Same-sex couples living in Northern Ireland will be able to convert their civil partnerships to marriages from today (7 December), in a move heralded as the "last stage in achieving full marriage equality" in the region.
It means around 1300 couples who had previously entered a civil partnership now have a three-year window to convert to a marriage, with fees waived for the first year as a gesture of goodwill.
17 conversions are expected to take place on Monday as the legislation comes into effect, with 32 conversions planned over the course of the week, ITV News reports.
Among the couples tying the knot on Monday are long-time marriage equality campaigners Cara McCann and Amanda McGurk, who were honoured with an Attitude Pride Award in 2018 for their work to see marriage equality legalised in Northern Ireland.

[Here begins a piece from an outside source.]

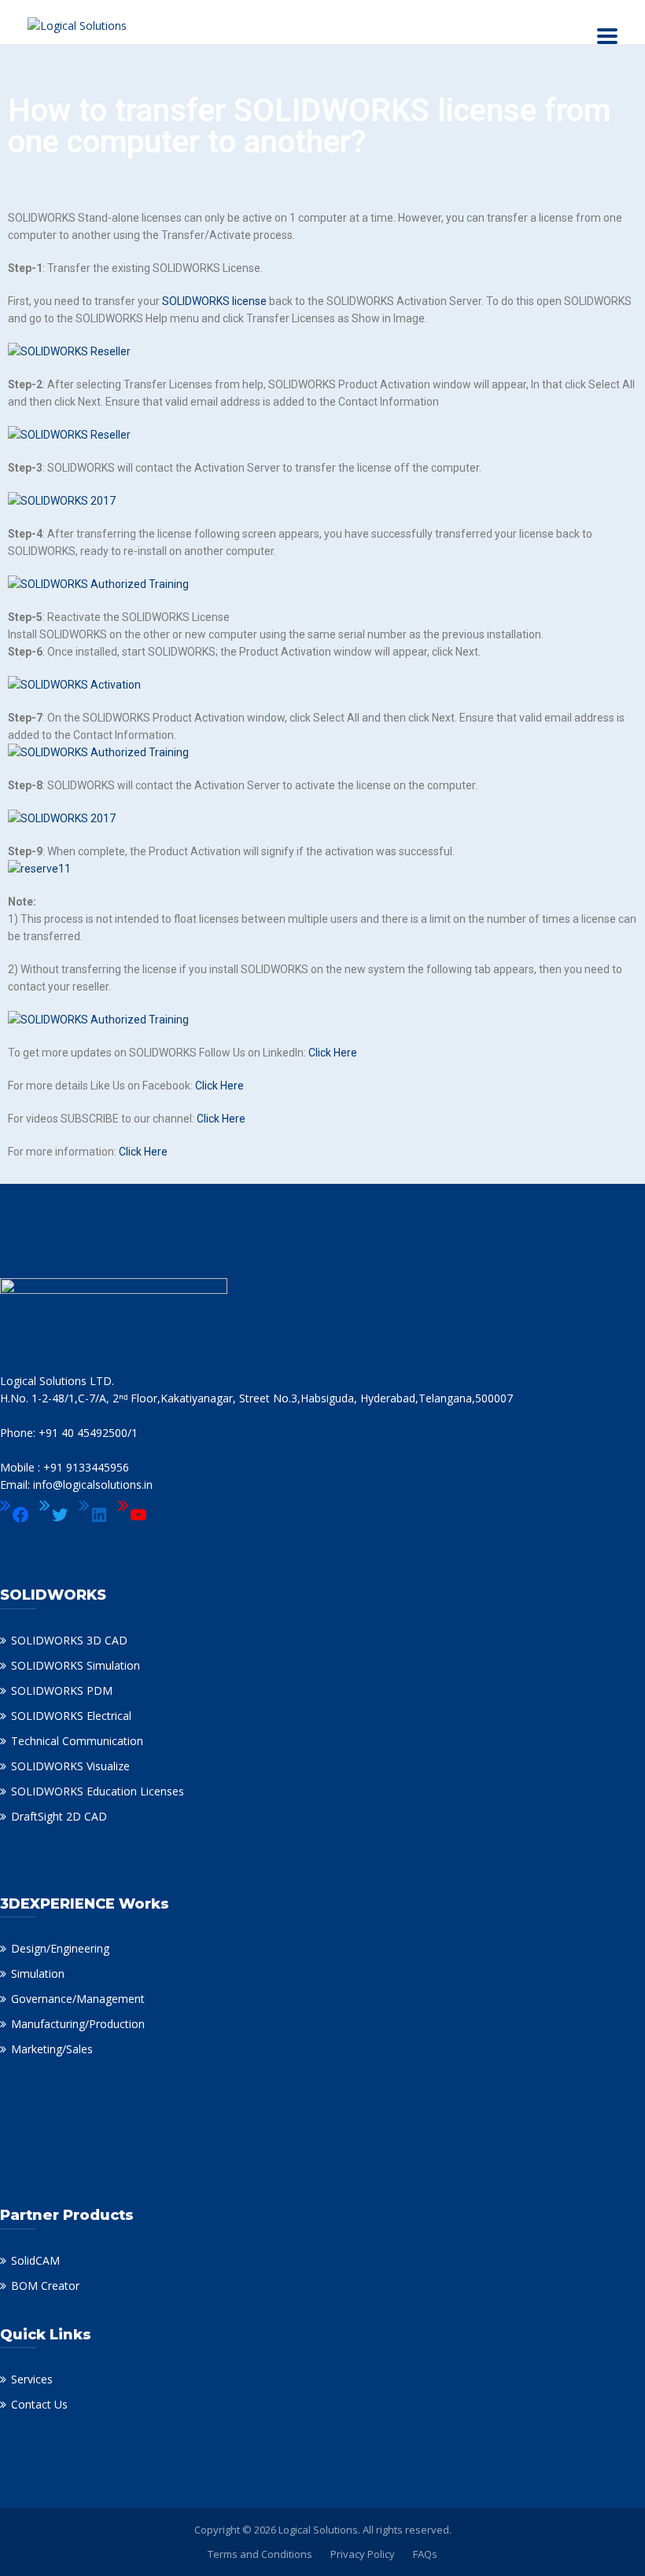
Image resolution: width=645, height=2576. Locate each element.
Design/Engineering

Sharing a picture of the couple in rainbow Pride facemasks outside Belfast City Hall today, McGurk wrote: "Today after a long wait I officially get to be your wife @caramccann. I can’t believe it, love you."
In her own tweet, McCann added: "Can’t believe this day is here! At city hall in Belfast waiting to get our marriage certificate!!!"
Reacting to the law change back in October, McGurk had said: "It is such a relief to get the last element of marriage equality legislation over the line.
"This means that people in civil partnerships, like my partner Amanda and I, can finally become the married couple we have always wanted to be.
"This change means so much to so many people here, as we can finally see that the law respects our relationships as equal."